Groves emphasized the need for four targets, with three for each attack; for visual (not radar) bombing unless the bomber could not return with the bomb; and consideration of the range of the B-29 Superfortress. General Marshall said that the ports on the West Coast of Japan should be considered as they were a vital link to the Asiatic mainland. They were to use conservative estimate of the bomb's power, which was then 5,000 to 15,000 tons of TNT (Little Boy) or 700 to 5,000 tons of TNT (Fat Man). These would also set the desirable height of detonation.

Groves thought that targeting should be kept in Washington, although some Air Force people on the committee thought that like any other new weapon it should be given to the field commander to be used with complete freedom of action. But (as in the deletion of Kyoto from the list), Secretary of War Henry Stimson would have the final say.
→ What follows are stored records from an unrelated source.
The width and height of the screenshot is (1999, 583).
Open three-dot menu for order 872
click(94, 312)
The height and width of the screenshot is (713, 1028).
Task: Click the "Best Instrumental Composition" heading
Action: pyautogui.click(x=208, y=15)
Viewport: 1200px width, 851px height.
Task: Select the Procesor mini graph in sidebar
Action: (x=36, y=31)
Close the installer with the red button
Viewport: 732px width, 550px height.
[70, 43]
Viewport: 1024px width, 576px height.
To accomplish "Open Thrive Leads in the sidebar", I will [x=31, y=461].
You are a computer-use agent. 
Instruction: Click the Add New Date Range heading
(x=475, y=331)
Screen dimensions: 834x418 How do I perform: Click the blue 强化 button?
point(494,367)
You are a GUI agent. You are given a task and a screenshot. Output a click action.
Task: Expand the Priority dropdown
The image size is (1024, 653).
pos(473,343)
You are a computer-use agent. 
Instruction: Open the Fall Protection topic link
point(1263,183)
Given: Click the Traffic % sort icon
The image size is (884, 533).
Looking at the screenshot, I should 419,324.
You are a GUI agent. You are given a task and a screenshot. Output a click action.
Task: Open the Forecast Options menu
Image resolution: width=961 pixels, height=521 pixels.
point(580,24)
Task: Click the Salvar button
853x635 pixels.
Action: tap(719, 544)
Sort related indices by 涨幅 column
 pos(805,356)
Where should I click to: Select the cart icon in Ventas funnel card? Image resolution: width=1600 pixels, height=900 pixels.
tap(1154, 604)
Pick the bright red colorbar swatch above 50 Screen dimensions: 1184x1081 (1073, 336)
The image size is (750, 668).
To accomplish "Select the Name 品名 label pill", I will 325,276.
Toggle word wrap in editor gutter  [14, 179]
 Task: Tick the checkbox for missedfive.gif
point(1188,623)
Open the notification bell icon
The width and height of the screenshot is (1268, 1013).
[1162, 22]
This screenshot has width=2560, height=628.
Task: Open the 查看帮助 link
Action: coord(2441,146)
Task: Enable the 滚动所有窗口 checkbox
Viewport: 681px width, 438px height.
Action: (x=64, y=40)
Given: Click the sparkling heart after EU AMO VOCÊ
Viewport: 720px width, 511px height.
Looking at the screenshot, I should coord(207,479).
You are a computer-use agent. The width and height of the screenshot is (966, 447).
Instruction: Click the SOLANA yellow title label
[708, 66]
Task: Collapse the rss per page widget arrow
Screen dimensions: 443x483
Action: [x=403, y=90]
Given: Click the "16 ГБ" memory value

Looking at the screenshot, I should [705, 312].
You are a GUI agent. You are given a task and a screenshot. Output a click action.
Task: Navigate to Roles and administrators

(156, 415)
Stimson deleted Kyoto from the list which he had visited when he was Governor-general of the Philippines; it had impressed him with its ancient culture; it was of great religious significance and was the ancient capital of Japan. Groves had noted its size and expected number of small factories, plus it was large enough in area to gain complete knowledge of the effects of an atomic bomb. Harrison sent him a message from Groves to the Potsdam Conference, but he still disapproved and the next day replied that Truman concurred, so there was no more talk about Kyoto after that. Later he spoke to Arnold who kept it on the list of targets barred from conventional bombing so it would not be subject to a conventional bombing attack. Postwar he was glad at its removal from the target list, as (with the much smaller population of Nagasaki) this greatly reduced the number of Japanese casualties.

The members listed by Groves were:
From the Manhattan Engineer District:
- Thomas Farrell
- John Von Neumann
- R B Wilson (probably Roscoe C. Wilson)
- William G. Penney (British)
From Henry H. Arnold’s office:
- William P Fisher
- David M. Dennison
- Dr J C Stearns: probably Joyce C. Stearns; although the article on him suggests that Groves was mistaken and the Target Committee member might be Robert Stearns.